Disetrap.com – Senin (19/8) lalu, gelombang demonstrasi besar meletus di Papua Barat akibat isu yang beredar mengenai warga Papua di Pulau Jawa. Isu-isu yang beredar tersebut memicu warga Papua untuk melakukan protes dan sempat terjadi kericuhan yang menyebabkan terbakarnya Gedung DPRD Manokwari, Papua Barat.
Aksi demonstrasi yang muncul diduga karena ada gesekan antara mahasiswa Papua dengan masyarakat di Malang dan Surabaya.
Malang
Pada awalnya di Malang kelompok yang mengatasnamakan Aliansi Mahasiswa Papua (AMP) dan Front Rakyat Indonesia untuk West Papua (FRI-WP) menggelar aksi pada Kamis (15/8) pagi. Dalam aksi tersebut mereka menyampaikan pesan menuntut hak-hak rakyat papua. Aksi tersebut diikuti sekitar 30 orang yang melakukan long march dari Stadion Gajayana menuju Balaikota Malang.
Aksi yang digelar juga sekaligus menjadi peringatan untuk 57 tahun Perjanjian New York. Mereka menuntut tanggung jawab Amerika Serikat atas Penjajahan di West Papua.
Seiring waktu, ada penolakan dari warga atas aksi mahasiswa tersebut. Ada aksi provokasi dari kedua pihak dan aksi saling lempar batu yang berujung massa AMP – FRI-WP menutup jalan.
Berdasarkan keterangan dari Kepolisian, aksi tersebut tidak memiliki izin. Meski kelompok aksi telah mengirimkan pemberitahuan kepada kepolisian, namun saat dikonfirmasi mengenai isi tuntutan aksi serta siapa koordinatornya, tidak ada jawaban yang diterima dari pihak kepolisian. Walau begitu, kepolisian tetap melakukan pengamanan terhadap aksi tersebut untuk berjaga-jaga.

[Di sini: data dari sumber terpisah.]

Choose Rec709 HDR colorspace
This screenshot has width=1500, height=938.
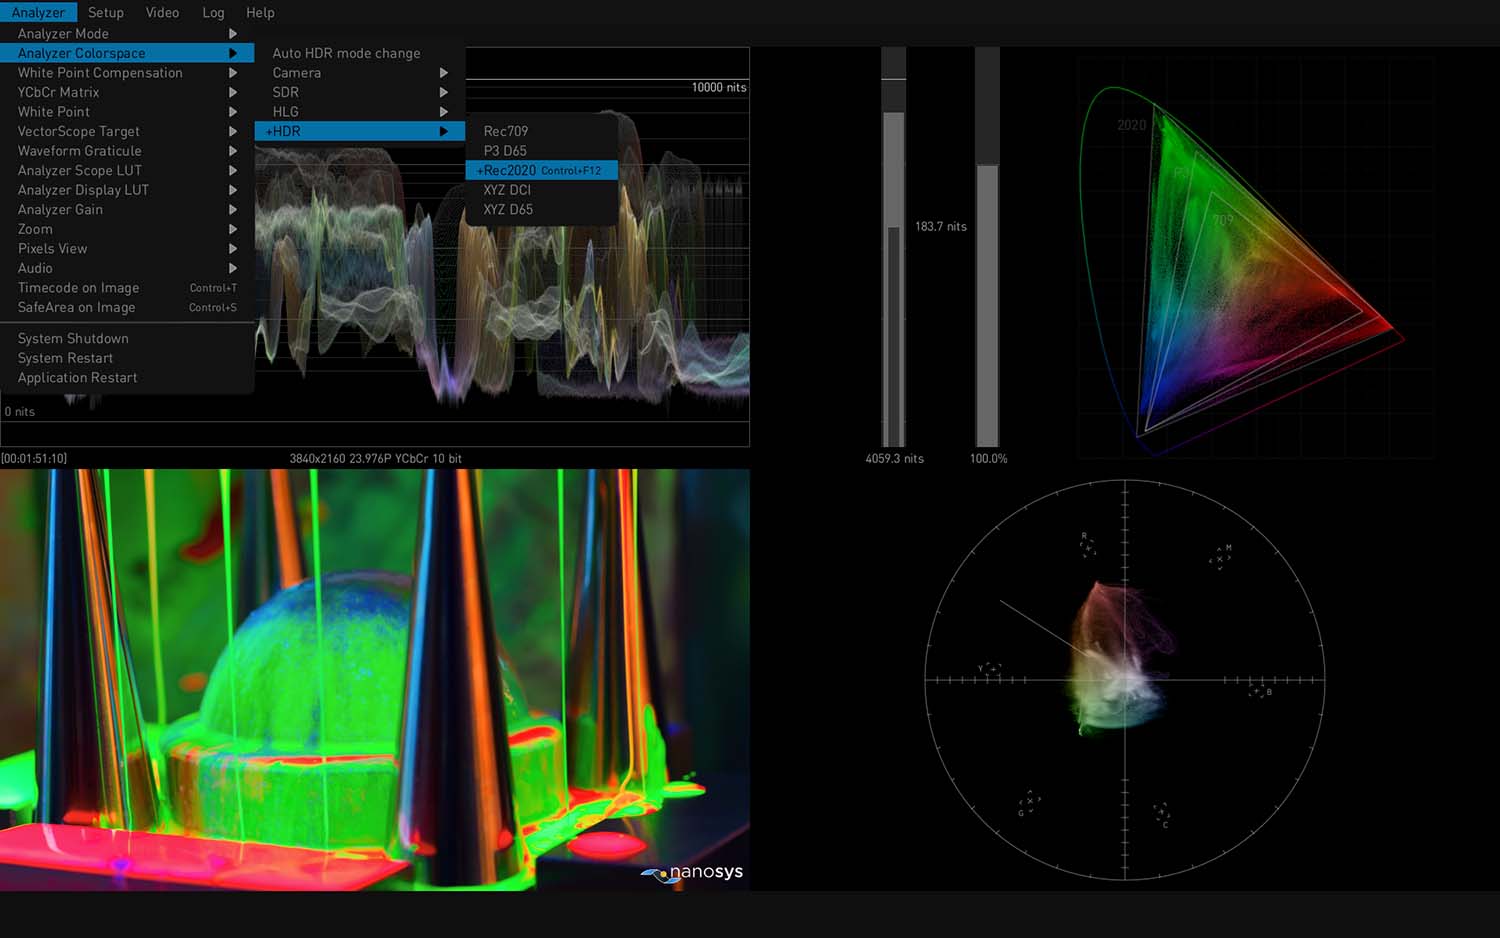click(506, 131)
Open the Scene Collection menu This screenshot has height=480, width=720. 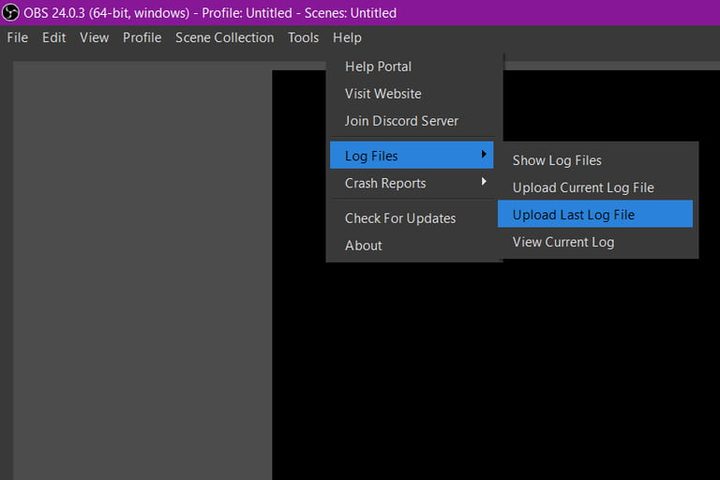click(x=224, y=38)
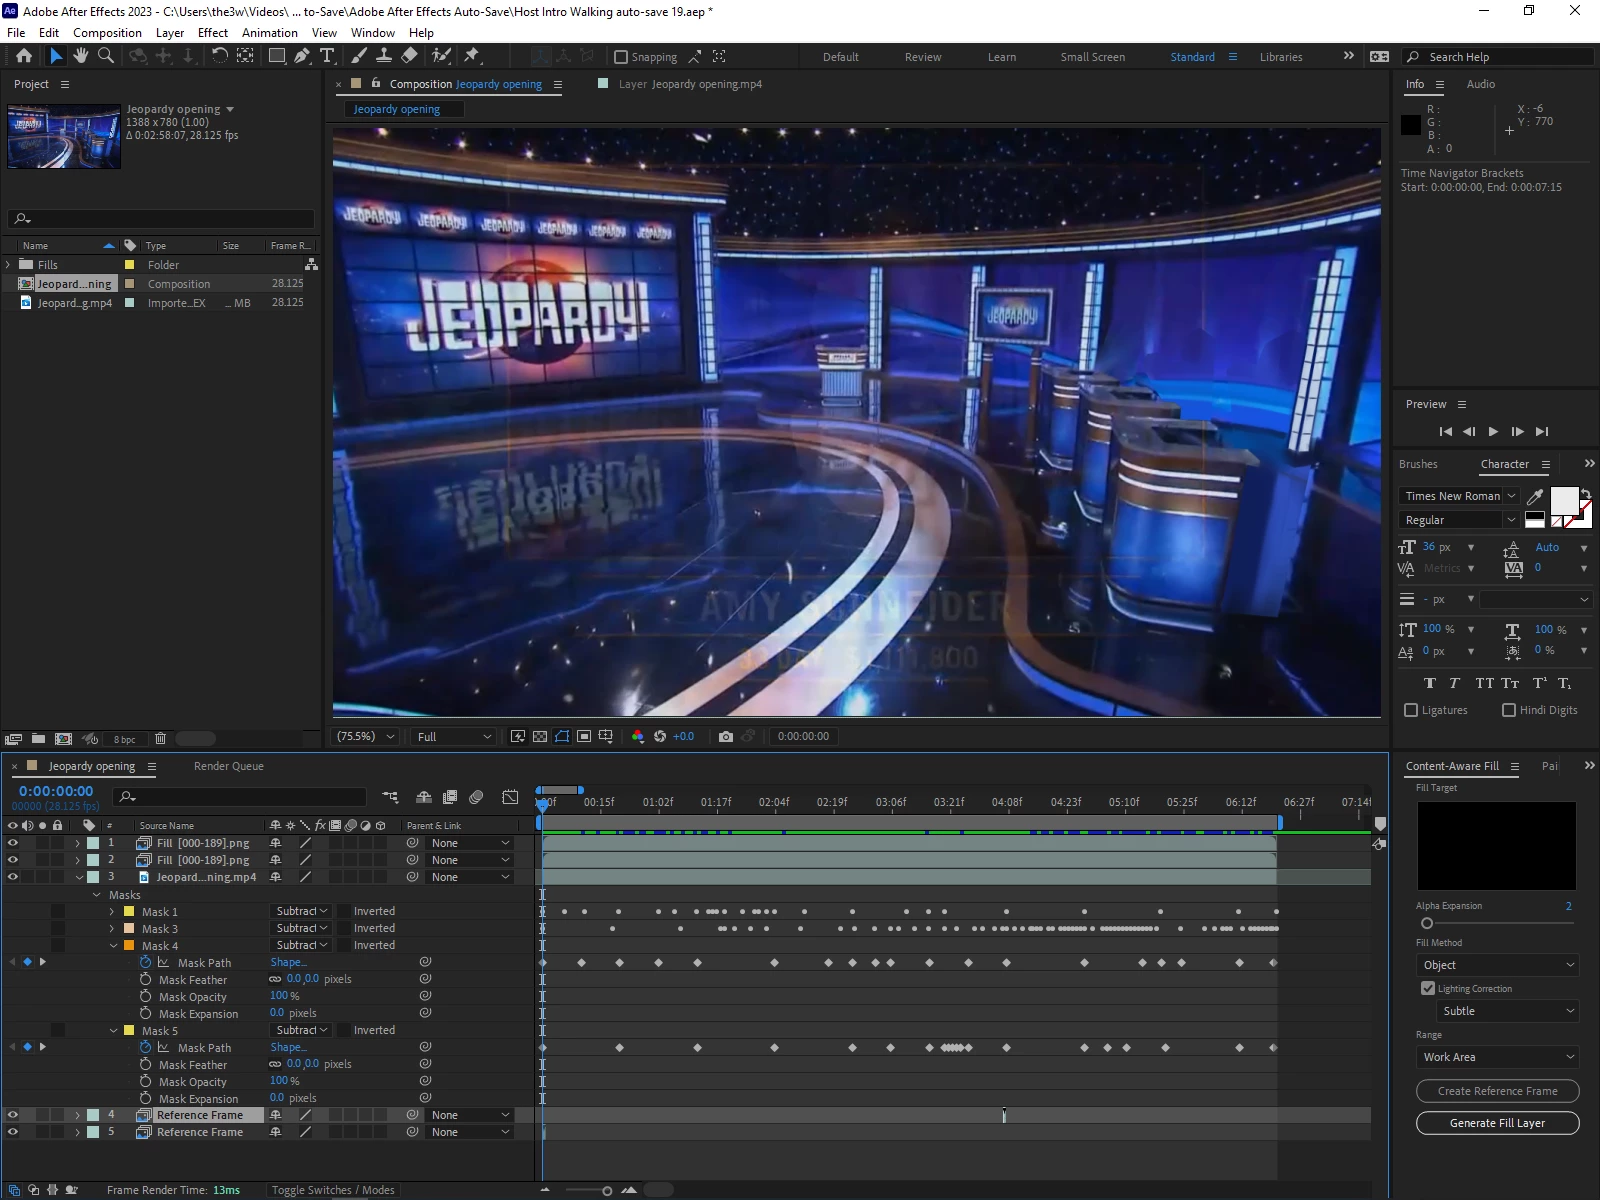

Di hari yang sama, Wakil Walikota Malang Sofyan Edi memberikan pernyataan kepada media tentang situasi yang terjadi. Dalam pernyataannya ia menyatakan bahwa Polri dan TNI sudah melakukan pengamanan di lokasi.
Lebih lanjut bahwa apabila sampai ada korban dari masyarakat sipil, kerugian dan kerusakan maka bisa masuk dalam ranah pidana perusakan. Sofyan menyatakan bahwa dirinya akan melihat dulu duduk perkara kejadian tersebut, dan salah satu opsi penyelesaiannya adalah memulangkan oknum yang bermasalah kembali ke daerahnya. Ia menyatakan bahwa kebijakan serupa pernah dilakukan.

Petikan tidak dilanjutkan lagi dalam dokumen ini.